Joe Six-Packs come here to blow off steam after all three shifts, and, well, yuppies come here, too. It's an ideal place, open to all. Not only are Waveland's lanes well-kept and modern to a fault, with the day-glo, black-light accessories necessary for "cosmic bowling," they also contain the full range of the city's citizens--or should I say drinkers?--all of them engaged in the grand old game of tenpins. Which, as legend or fact has it, was invented in 1841 in Connecticut as a way of getting around a puritanical law that banned nine-pin bowling due to its supposed encouragement of sin, including the gambling and drinking that many of today's bowlers rightfully take to be fundamental aspects of the game.

I want to know how drinking affects bowling. Subconsciously, with a plastic cup of High Life in one hand and a tape recorder in the other, I suppose I'm hoping to find a legendary Marlboro Man of a character--the guy who knocks down beers and pins in heroic proportions, whose sheer skill and indomitable prowess flies in the face of sensible Surgeon General warnings.

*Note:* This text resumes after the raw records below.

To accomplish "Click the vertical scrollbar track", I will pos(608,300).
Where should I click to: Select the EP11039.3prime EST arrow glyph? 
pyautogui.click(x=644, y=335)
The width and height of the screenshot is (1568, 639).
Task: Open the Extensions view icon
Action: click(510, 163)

According to the American College of Sports Medicine--and good sense--I'm not likely to find him. As you'd expect, doctors point out that alcohol and athletics don't mix. "Alcohol affects the body's every system," they write. Then they list the usual horror show of consequences, not the least of them being myopathy, other wise known as "muscle damage, wasting, and weakness." So much for 12-ounce curls.

But some bowlers here think otherwise. "Bowlers drink. Period," says Dave Seide, a 205-average bowler for a team called the Sidekicks. Seide and his comrades are throwbacks. In a league where individuality holds sway, they wear matching polo shirts with their team logo on the back, and they sit at a table littered with empty plastic cups and well-fingered playing cards from a nudie deck. "That's Christy Canyon," Seide says when he sees me eyeing the card in front of him.

The team runs a card game based on what they bowl, he explains. The higher your bowling score, the better your cards are likely to be. This league isn't turn-back-the-clock as much as it's time-stand-still, really. Not much has changed since Connecticut banned ninepins in 1841.

Right now, however, the Sidekicks are in a slump. Though they're one of the best teams in the league, for the last two weeks they've bowled horribly. I ask them if drinking has anything to do with their decline. "Actually," a team member says, "we've been drinking less."

Perry Malen, with a 187 average, is the Sidekicks' second-best bowler and heaviest drinker, according to his teammates. He describes his drinking strategy this way: "You've got to start strong and then ease off."

Indeed, there's a consensus: Almost every bowler tells me that he has one or two drinks before play begins and then limits himself to one drink per game. Those who believe that drinking actually helps them say that their scores always go up from their first to third games. "It's just like golf," says Chanadris McKinney, who bowls for a team called the Mullets. "Whenever you find your game going a little awry, have a couple of drinks. It relaxes you. And guess what? You start having a good time--which is what you should be doing in the first place."